Please restate the records below word for word, leaving out every picture.

Data excerpts
——

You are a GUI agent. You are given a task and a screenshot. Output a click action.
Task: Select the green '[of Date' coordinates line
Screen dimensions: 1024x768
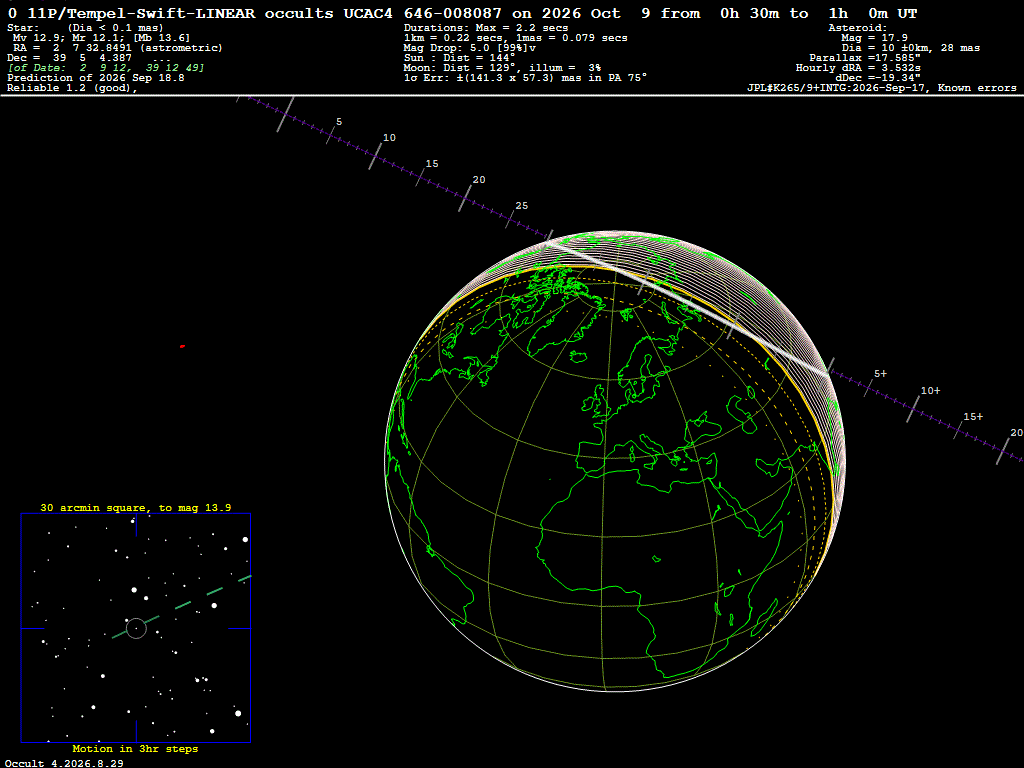pos(106,68)
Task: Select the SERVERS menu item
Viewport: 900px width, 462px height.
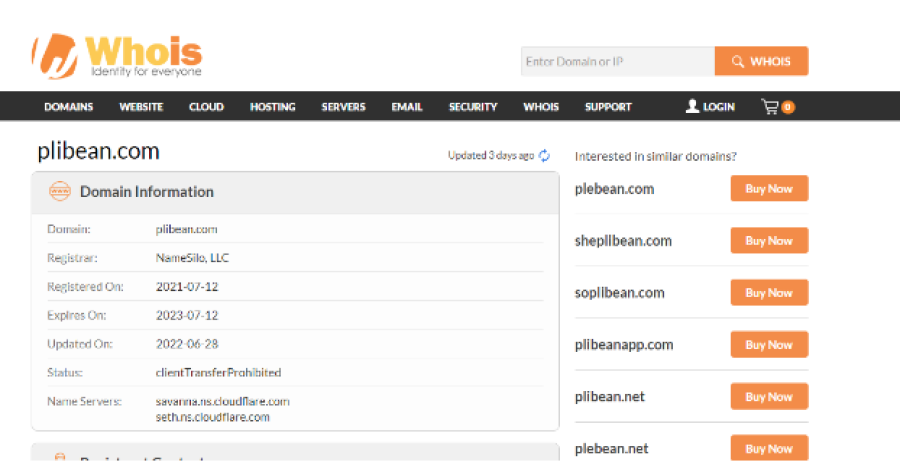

——

COMPLETED EXERCISE:
You are a GUI agent. You are given a task and a screenshot. Output a click action.
Task: Select the green '[of Date' coordinates line
Screen dimensions: 1024x768
pos(106,68)
Task: Select the SERVERS menu item
Viewport: 900px width, 462px height.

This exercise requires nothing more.